Desde sua origem eles vêm atendendo a uma demanda clara dos usuários da
rede: o contato com outros internautas, o bate-papo, a troca de
mensagens... uma precursão dos movimentos sociais virtuais.
Incorporaram
serviços além das trocas de mensagens de texto e hoje oferecem a
comunicação por voz e vídeo. São tão influentes e utilizados na rede que
a partir deles surgiu a linguagem da web: abreviada, centrada na
transmissão da mensagem sem formalismos, com emoticons (uma invenção que
acompanha essa tecnologia): uma nova forma de se conversar! Que, em
geral, é muito criticada por ser totalmente arbitrária e fugir das
regras gramaticais, o que para muitos, prejudica o aprendizado dos
jovens e os acostuma a escrever errado ou, pelo menos, não os ensina a
escrever corretamente.
Os usuários tornaram-se dependentes deste
recurso que lhes permite manter contato com seus conhecidos e interagir
socialmente, diminuindo distâncias e possibilitando a troca de opiniões e
experiências no círculo de amigos.
Até mesmo nas empresas os
mensageiros alcançaram seus espaços. Mas, em muitas delas, ele é visto
como um vilão: prejudica a concentração e o foco dos empregados,
rouba-lhes a produtividade e suga os recursos da empresa.
As
empresas devem se valer de políticas de uso dos seus recursos,
controlando ou proibindo o acesso aos mensageiros instantâneos.

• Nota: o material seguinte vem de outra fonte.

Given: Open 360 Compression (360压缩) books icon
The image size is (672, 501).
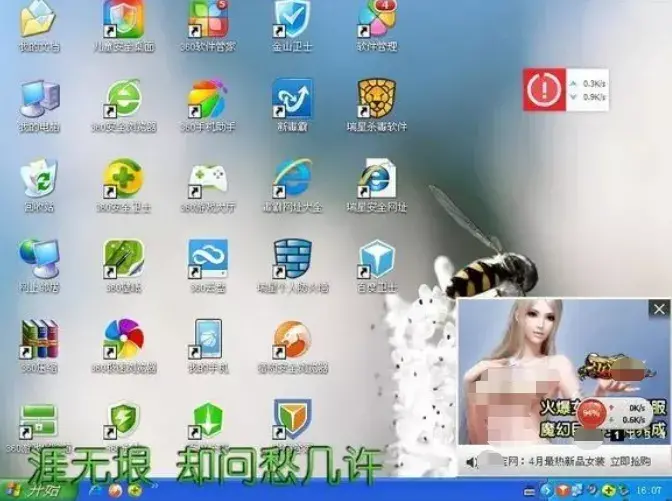Looking at the screenshot, I should pyautogui.click(x=38, y=340).
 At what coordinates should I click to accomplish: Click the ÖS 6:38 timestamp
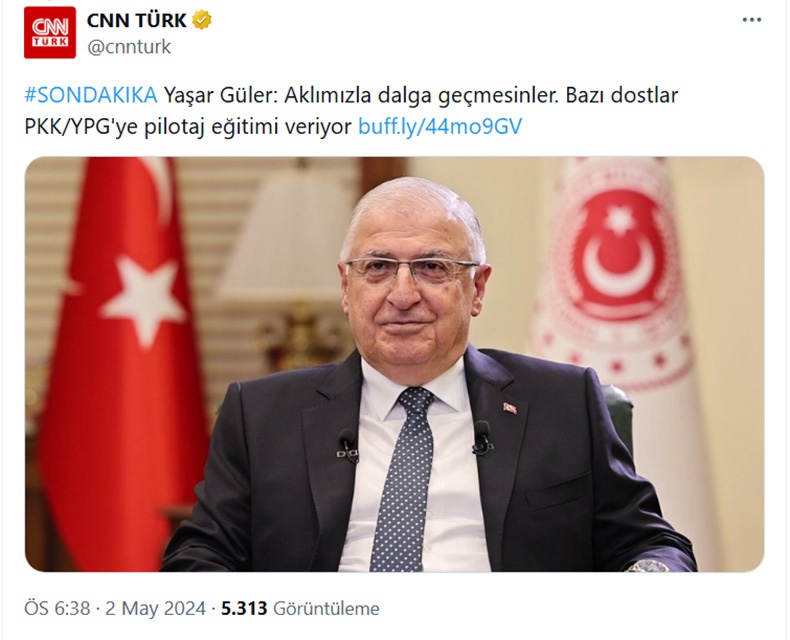[x=57, y=608]
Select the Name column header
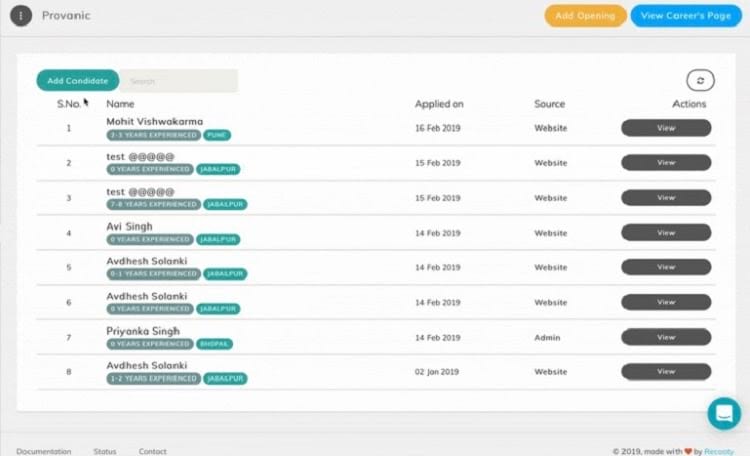The height and width of the screenshot is (456, 750). 120,104
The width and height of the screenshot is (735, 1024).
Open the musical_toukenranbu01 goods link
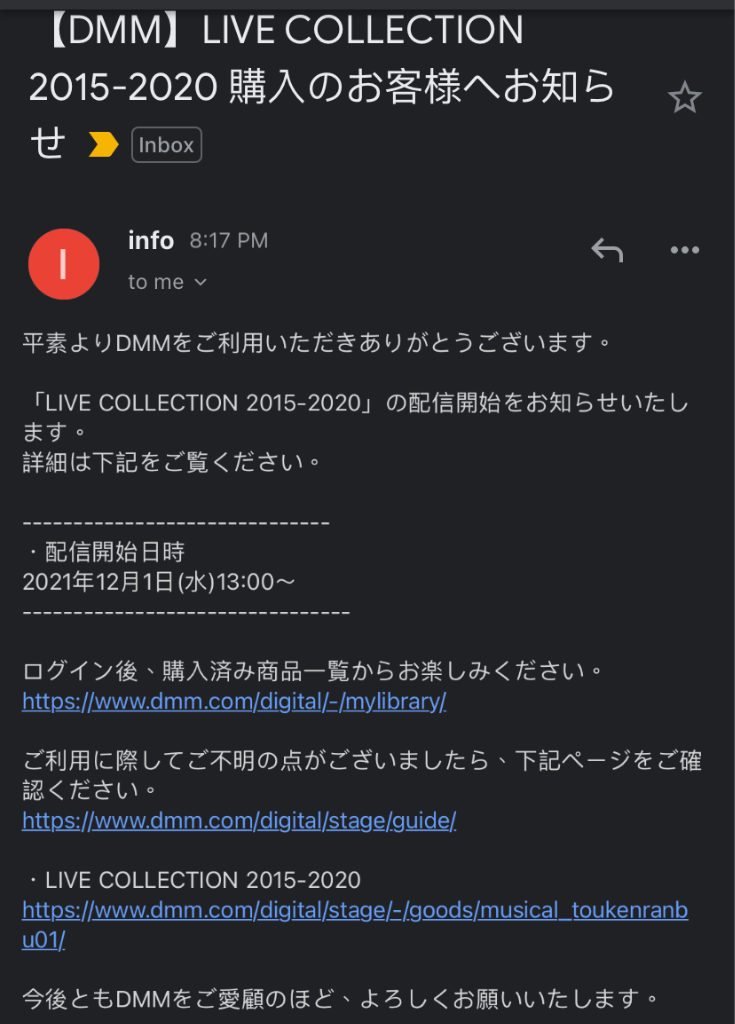(x=355, y=925)
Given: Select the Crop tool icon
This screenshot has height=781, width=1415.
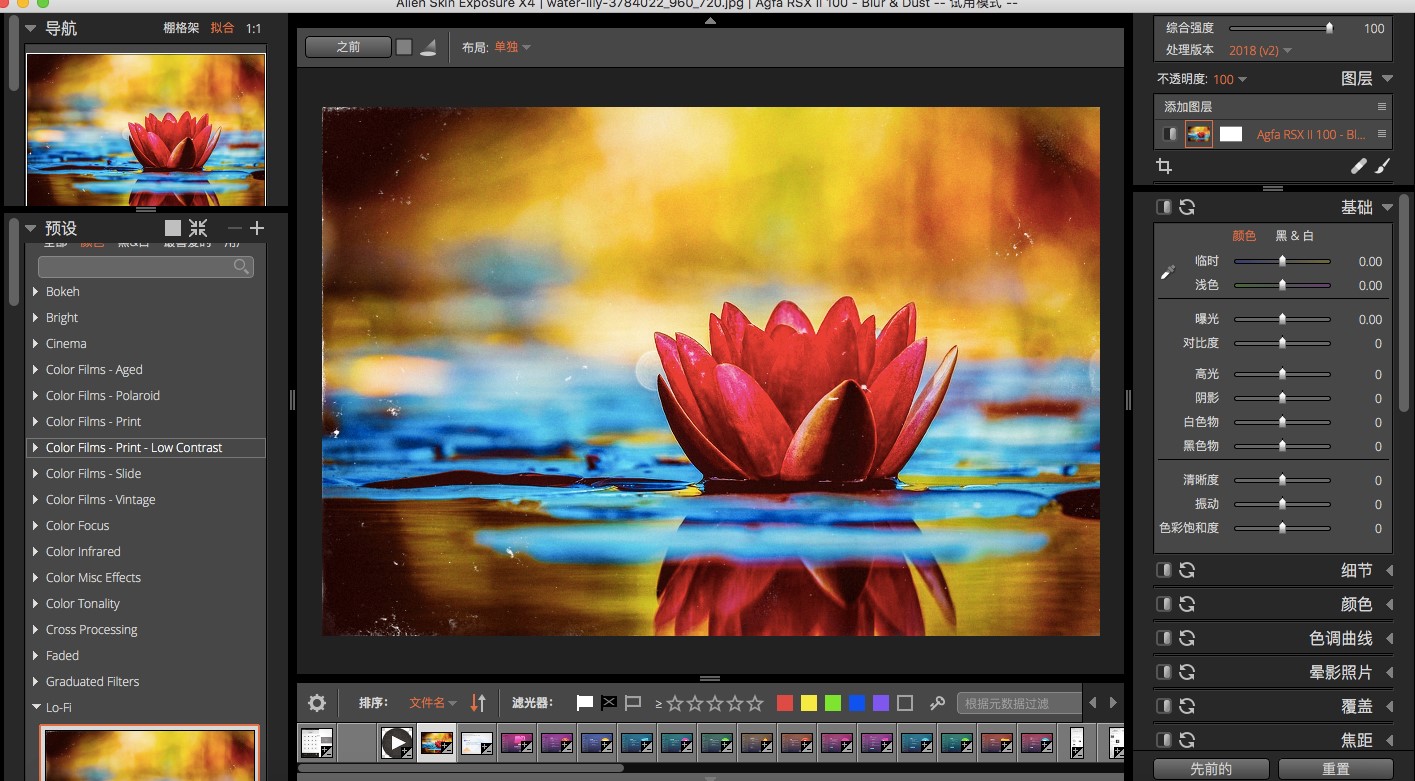Looking at the screenshot, I should (1164, 165).
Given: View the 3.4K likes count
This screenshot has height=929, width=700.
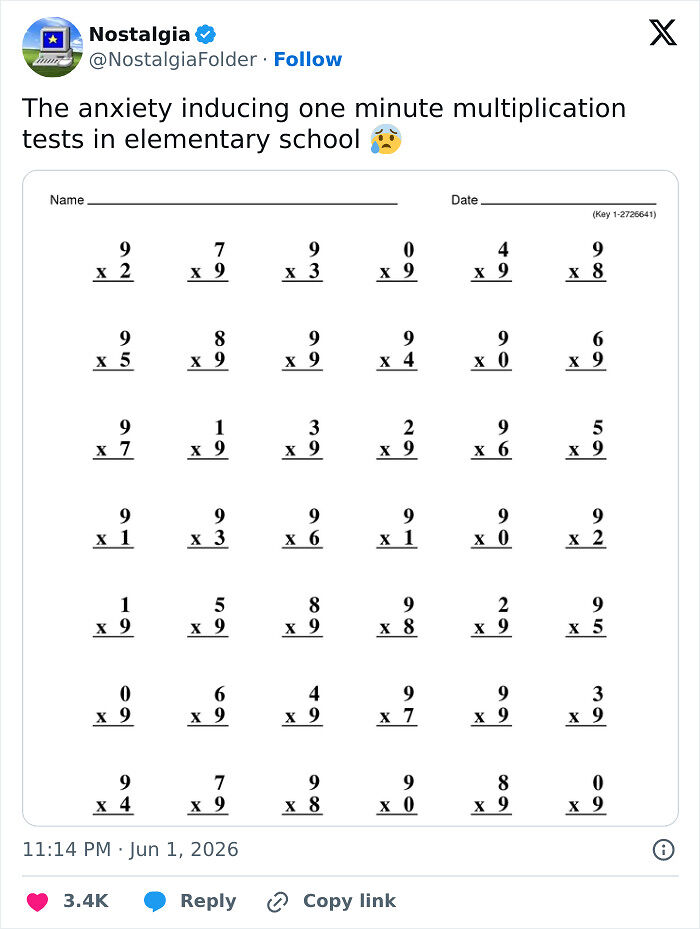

Atualmente existem softwares para fazer o bloqueio e/ou monitorar o que
está acontecendo na rede. Pesquisas revelam que o uso desses mensageiros
realmente prejudicam a produtividade dos empregados. Mas, por outro
lado, eles são uma fuga dos empregados de suas rotinas desgastantes.
Utilizar softwares como estes e redes sociais no trabalho é uma maneira
de levar um "pouco de casa" e se sentir mais confortável.
O mais
certo de tudo isso, é que os mensageiros sempre vão existir na Internet,
afinal eles prestam um serviço que é crucial para os usuários. No
futuro eles estarão cada vez mais cheios de funcionalidades e
interagirão uns com os outros, oferecerão ainda mais conforto e
possibilidades distintas de comunicação.